Text Recommendation
Ric Moore
wayward4now at gmail.com
Mon Apr 30 22:18:18 UTC 2012
On 04/30/2012 05:03 PM, Kevin O'Gorman wrote:
> On Mon, Apr 30, 2012 at 1:35 PM, Ric Moore<wayward4now at gmail.com> wrote:
>> On 04/30/2012 04:14 PM, Doug wrote:
>>>
>>> On 04/30/2012 03:45 PM, Nils Kassube wrote:
>>>>
>>>> Bahn, Nathan wrote:
>>>>>
>>>>> Please accept this apology for being too vague. I'm looking for a
>>>>> good Linux (C.L.I.) instruction manual -- preferably one with good
>>>>> exercises to complete. I ask this because I'm tired of being too
>>>>> dependent upon the G.U.I.
>>>>
>>>> Try to find something here:
>>>> <http://www.tldp.org/guides.html>
>>>> <http://www.gnu.org/manual/manual.html>
>>>>
>>>>
>>>> Nils
>>>>
>>> There are some bash programming texts on the 'Net. One humongous
>>> one is "Advanced Bash Scripting Guide" by Mendel Cooper (About 700 pages
>>> altogether!) and there is an O'Reilly freebie, "bash Pocket Reference" by
>>> Arnold Robbins. (At least I think it was free--if not, it's very cheap.)
>>>
>>> An excellent command reference is another O'Reilly book that you'll have
>>> to buy--"Linux in a Nutshell--A Desktop Quick Reference" by Siever,
>>> Figgins,
>>> Love and Robbins. It's been published in successive editions since 1997;
>>> I have the sixth edition of 2009. This is a real paper book, 900 pages.

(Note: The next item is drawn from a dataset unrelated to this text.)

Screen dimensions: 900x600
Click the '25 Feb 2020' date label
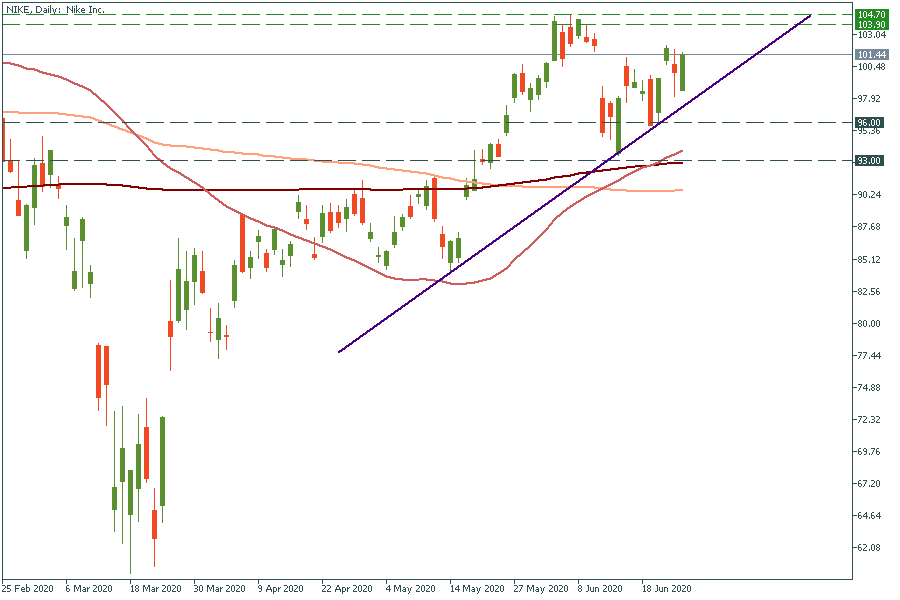tap(26, 589)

>>> It's the best $50 I ever spent on Linux! I use it at least once a week.
>>>
>>> If you could find an old RedHat or SuSE Linux manual (or pair) from around
>>> 2000 or earlier, before everything got GUI-fied, there was some useful
>>> stuff there
>>> that is not so easy to locate anymore. If there's a nearby Linux club,
>>> somebody
>>> may have one they might give you. I seem to have lost mine.
>>
>>
>> Heh, after they squashed system-v, half of what is in those old RedHat
>> manuals is deader than a doornail. I miss the old days. I had 20 users
>> telneted into our MUD on a 486 with 32 megs of memory, no sweat. You were a
>> weenie if you actually rebooted. I reboot more frequently now that I did
>> with Win3.1 :) Ric
>>
>
> Why? I reboot the desktop for kernel updates primarily. My laptop
> dual-boots, so you can't blame the system(s) for the frequency on that
> machine.
Back in the day, you could just init 1 then init 5 and save having to do
the reboot. Remember?? heh, then you could proudly post your uptime in
months, or in a few cases years, instead of days. Ric
--
My father, Victor Moore (Vic) used to say:
"There are two Great Sins in the world...
..the Sin of Ignorance, and the Sin of Stupidity.
Only the former may be overcome." R.I.P. Dad.